_WHAT THE EXERCISE ASKS_:
Read the records below. Copy each line where the string "Given" occurs.

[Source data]
########################################

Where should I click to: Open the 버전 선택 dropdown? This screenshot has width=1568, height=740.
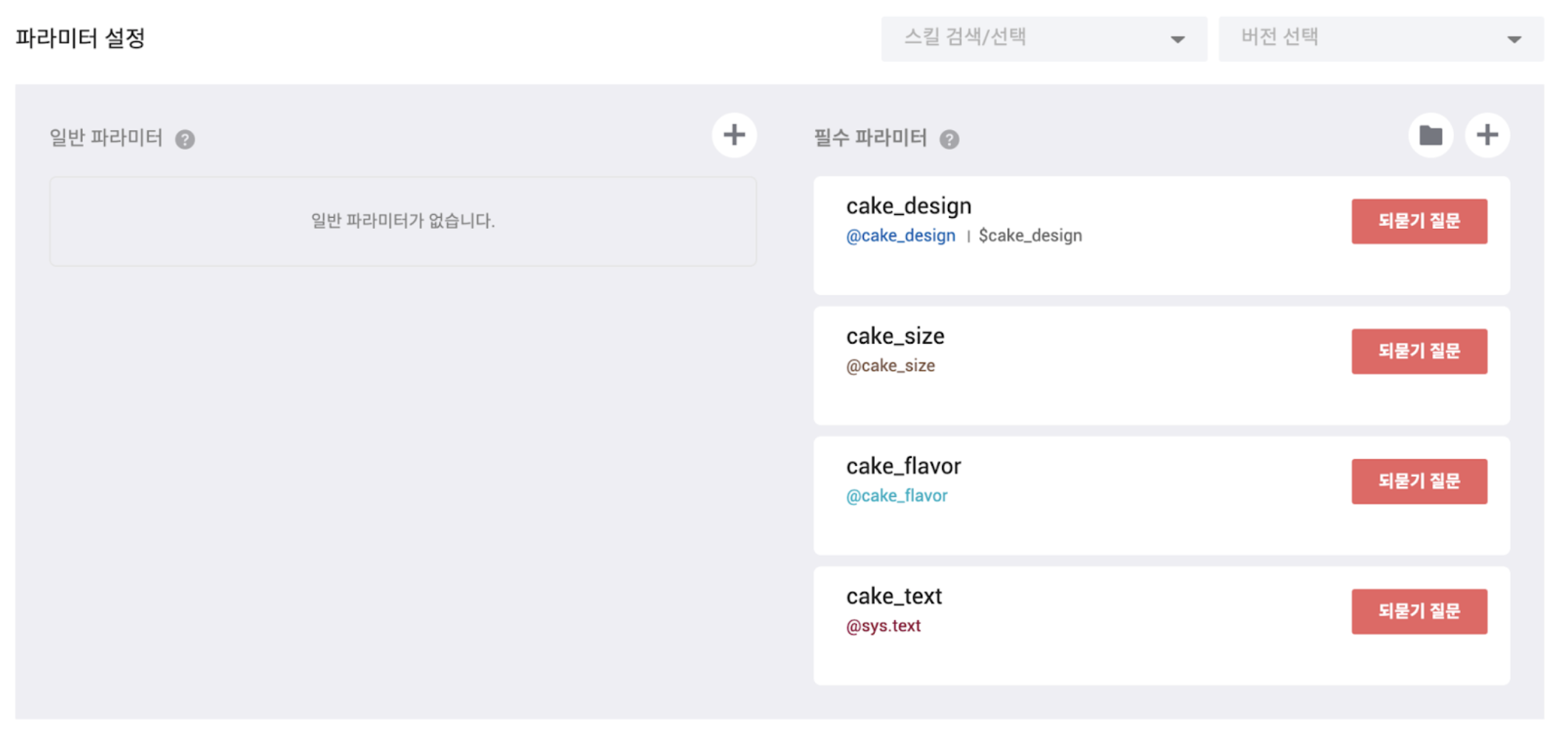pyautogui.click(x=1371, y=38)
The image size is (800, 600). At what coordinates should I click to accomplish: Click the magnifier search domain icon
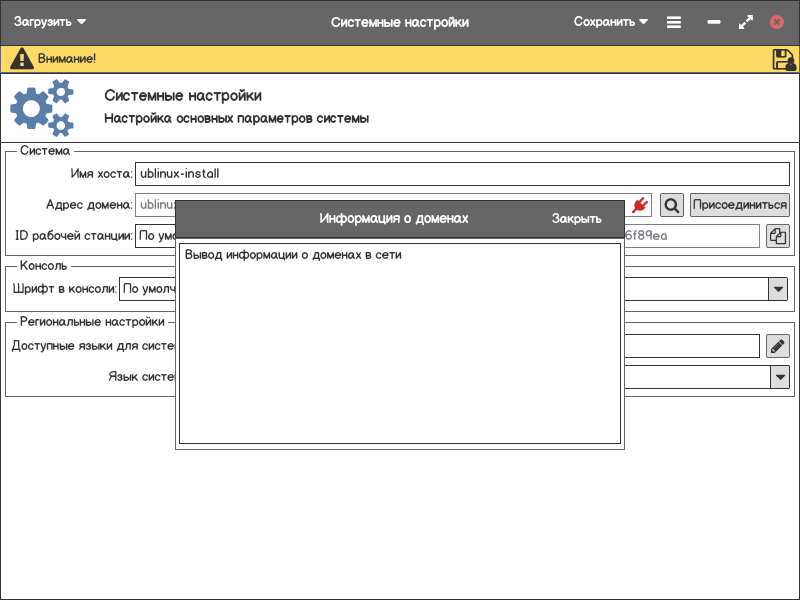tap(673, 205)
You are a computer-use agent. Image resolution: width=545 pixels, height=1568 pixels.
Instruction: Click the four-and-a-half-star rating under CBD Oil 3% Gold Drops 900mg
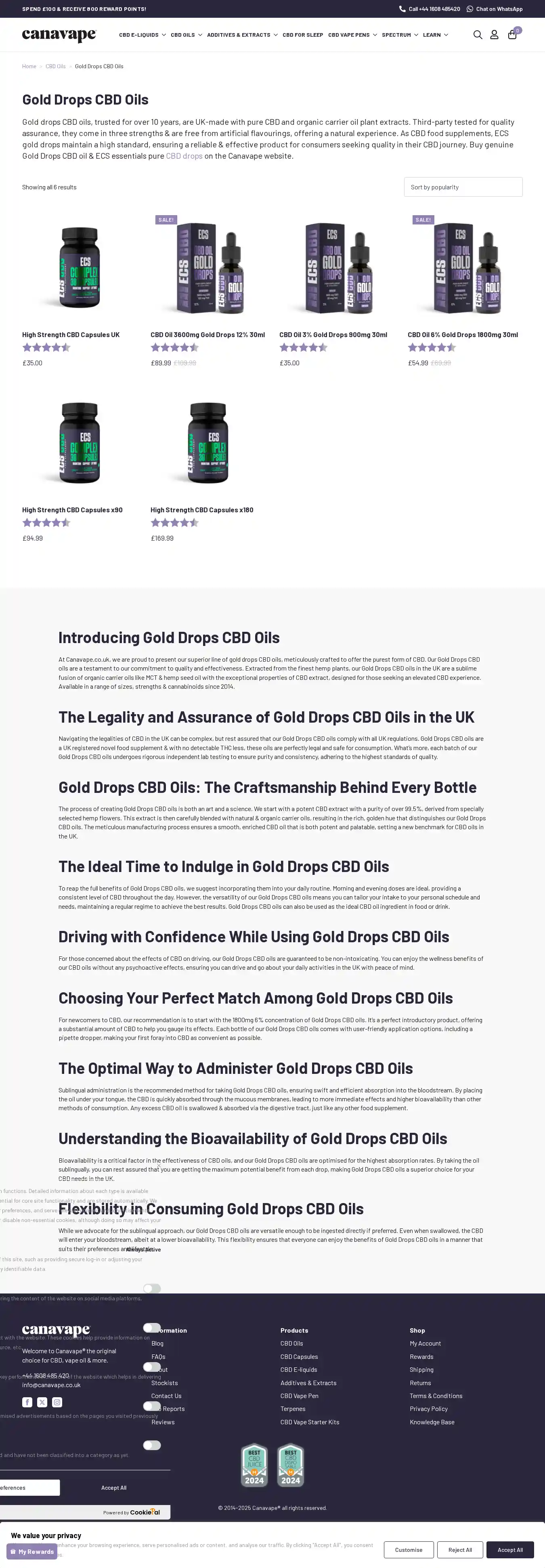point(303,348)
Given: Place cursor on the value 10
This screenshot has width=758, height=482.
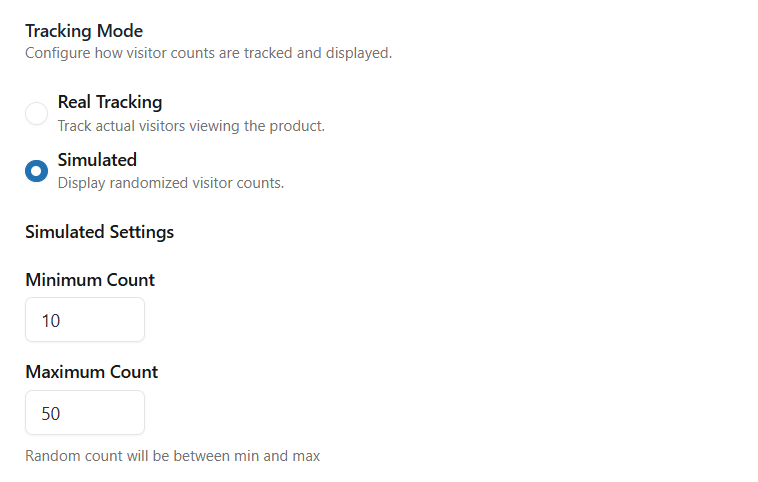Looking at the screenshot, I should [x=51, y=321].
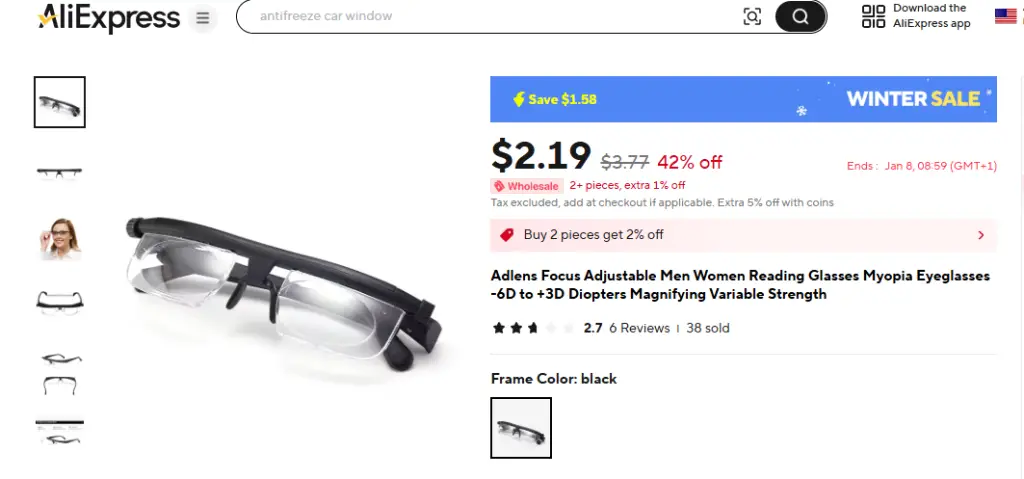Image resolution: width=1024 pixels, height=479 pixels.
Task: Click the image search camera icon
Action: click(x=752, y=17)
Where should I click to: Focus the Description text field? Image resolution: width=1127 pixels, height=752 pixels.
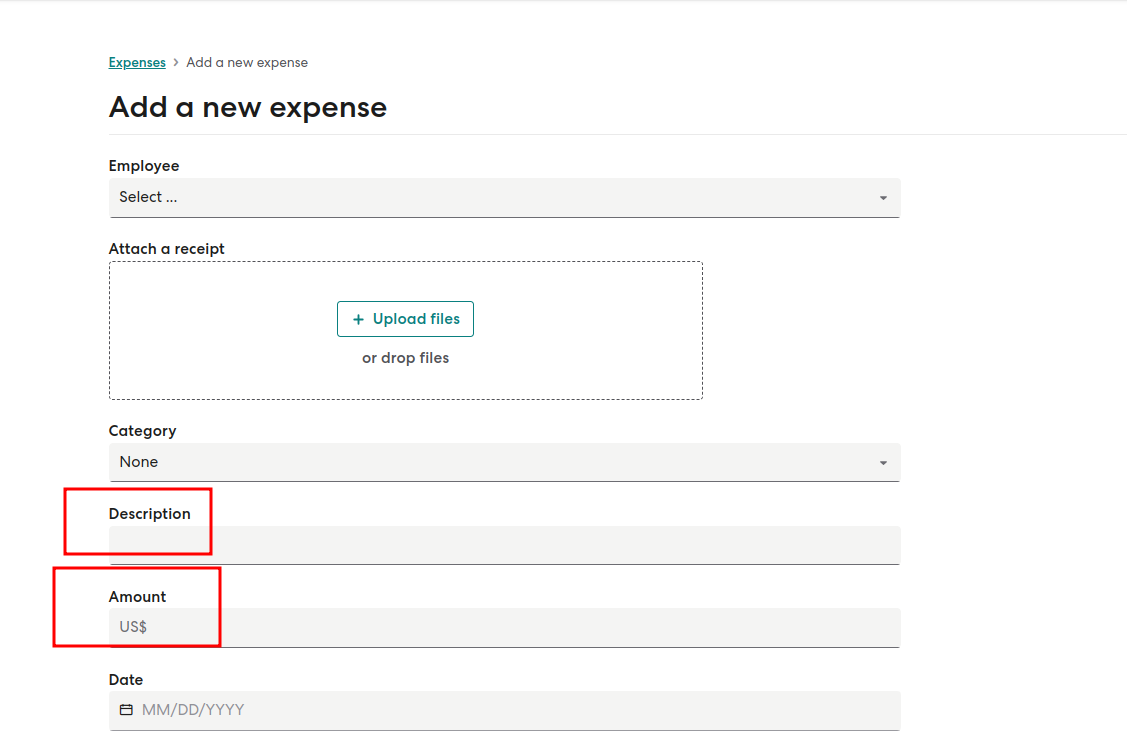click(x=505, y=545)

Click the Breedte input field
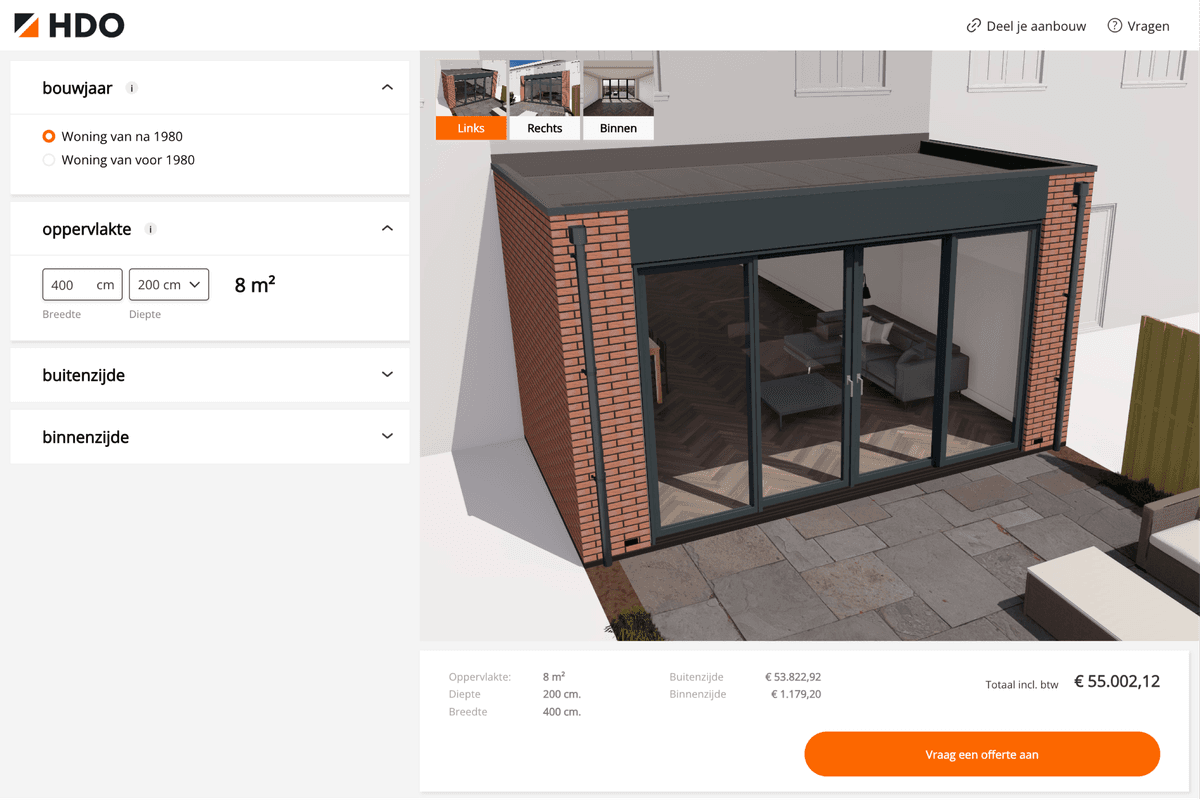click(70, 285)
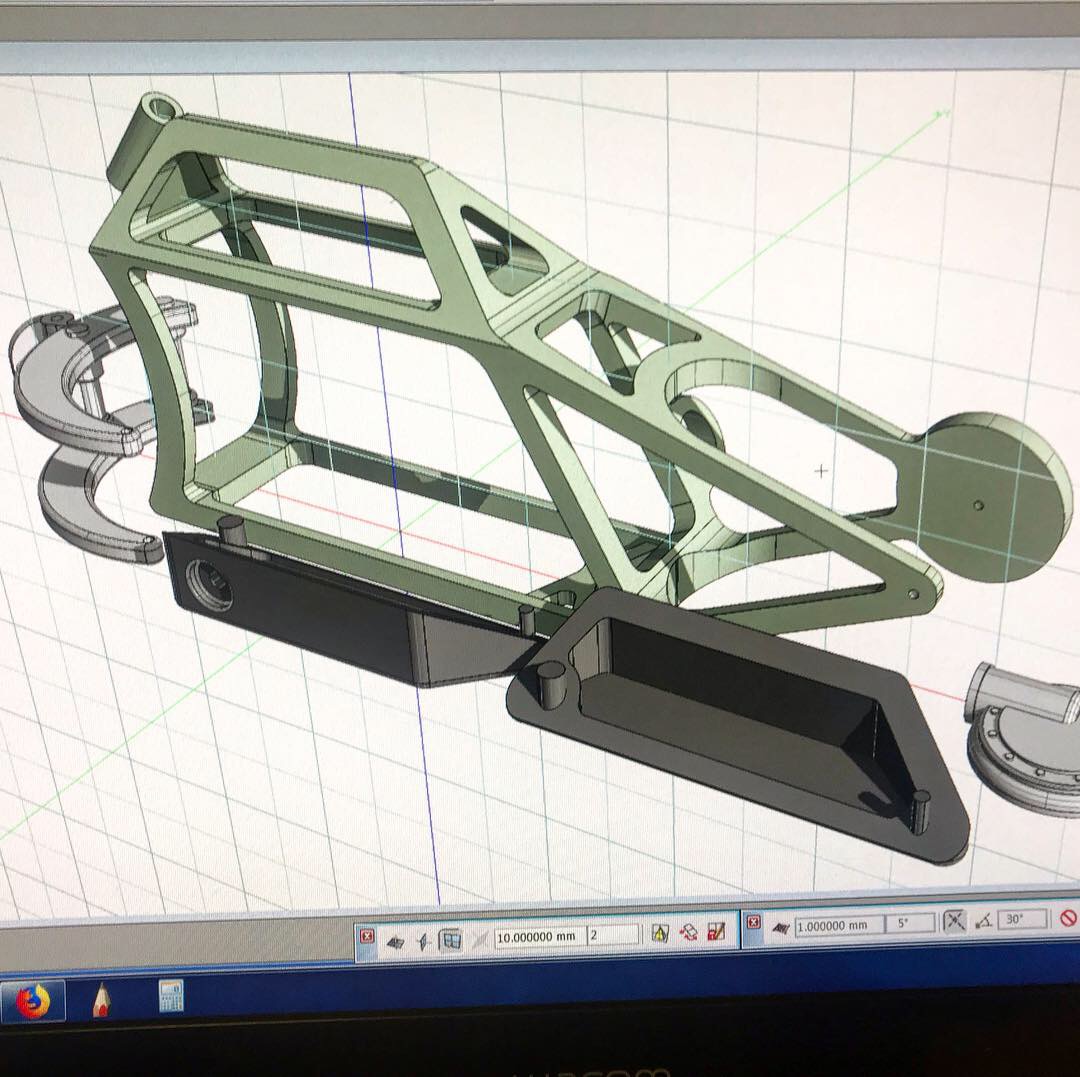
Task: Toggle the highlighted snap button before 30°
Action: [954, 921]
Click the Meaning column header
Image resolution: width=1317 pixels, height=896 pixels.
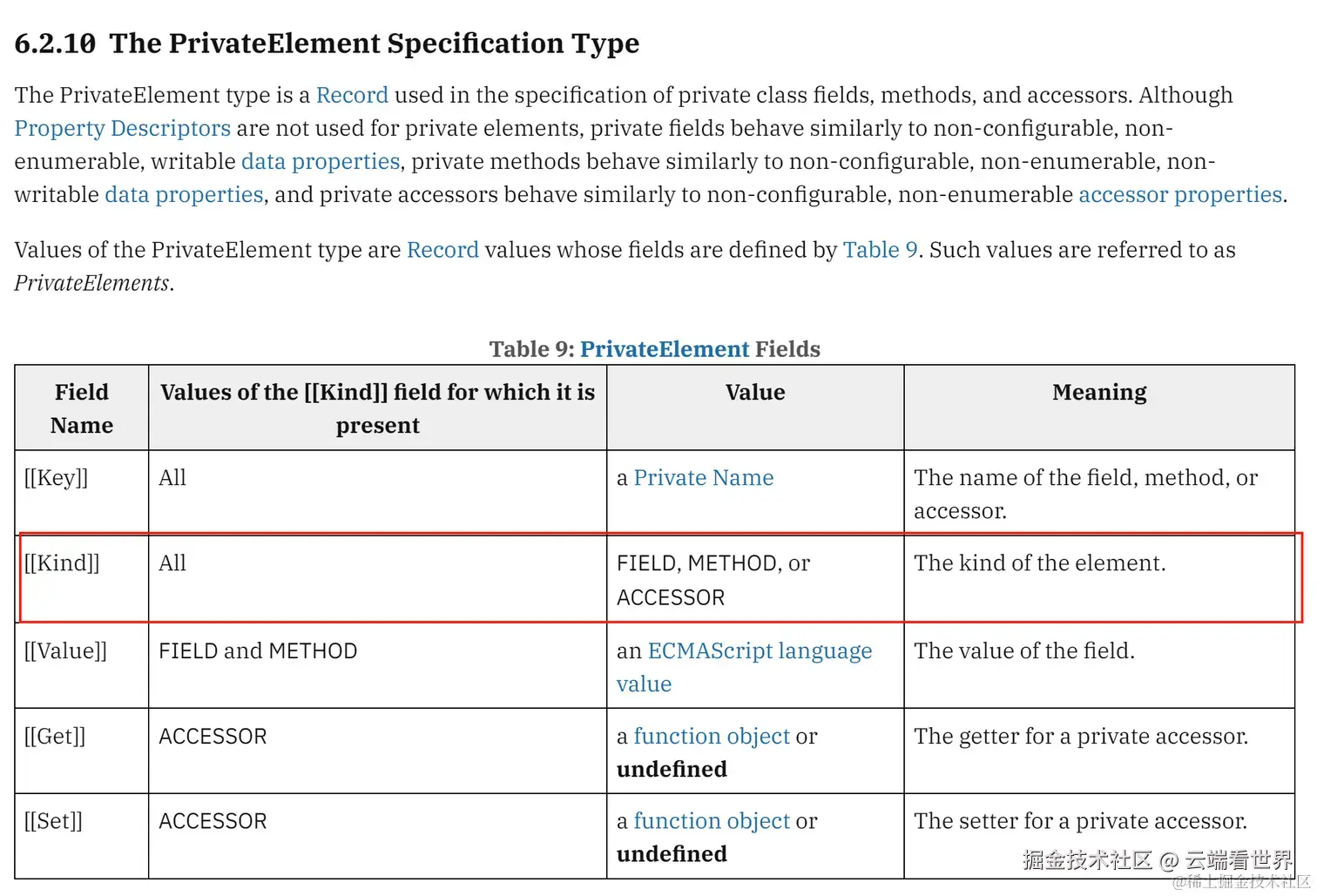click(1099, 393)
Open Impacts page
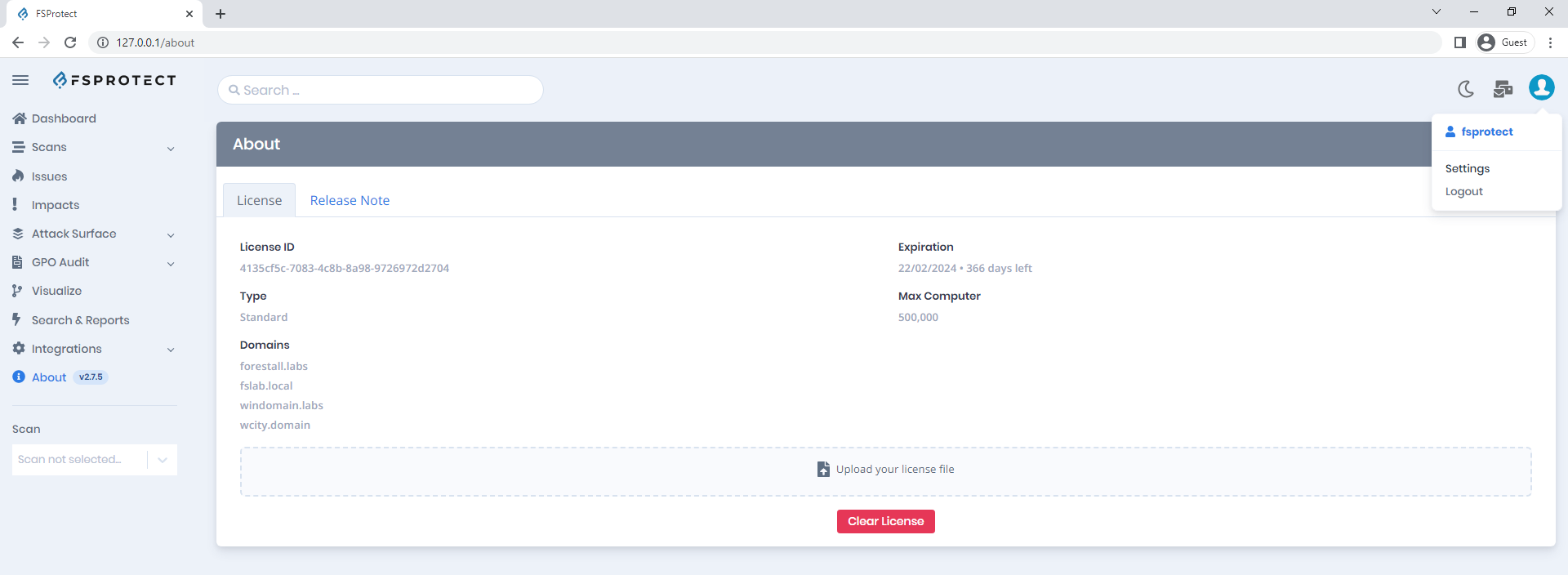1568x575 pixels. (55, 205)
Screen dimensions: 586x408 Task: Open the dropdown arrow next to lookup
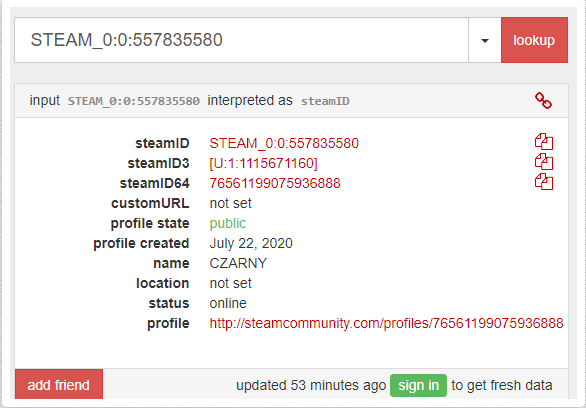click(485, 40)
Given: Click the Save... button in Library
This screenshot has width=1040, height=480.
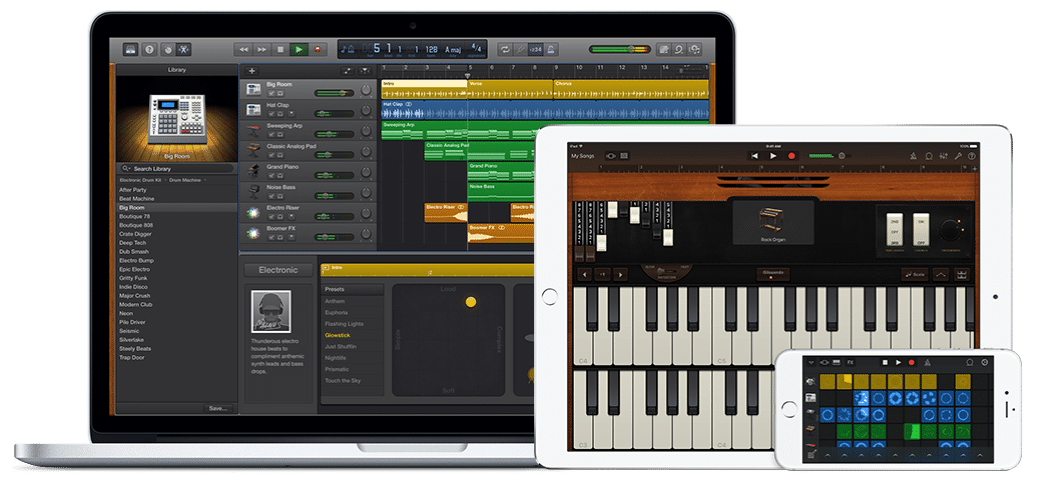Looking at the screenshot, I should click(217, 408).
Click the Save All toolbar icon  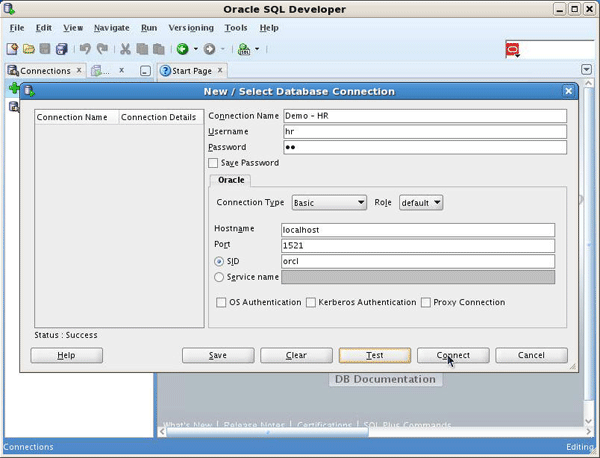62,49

########################################

_FINISHED TASK_:
Given: Place cursor on the value 10
Given: Click the Save... button in Library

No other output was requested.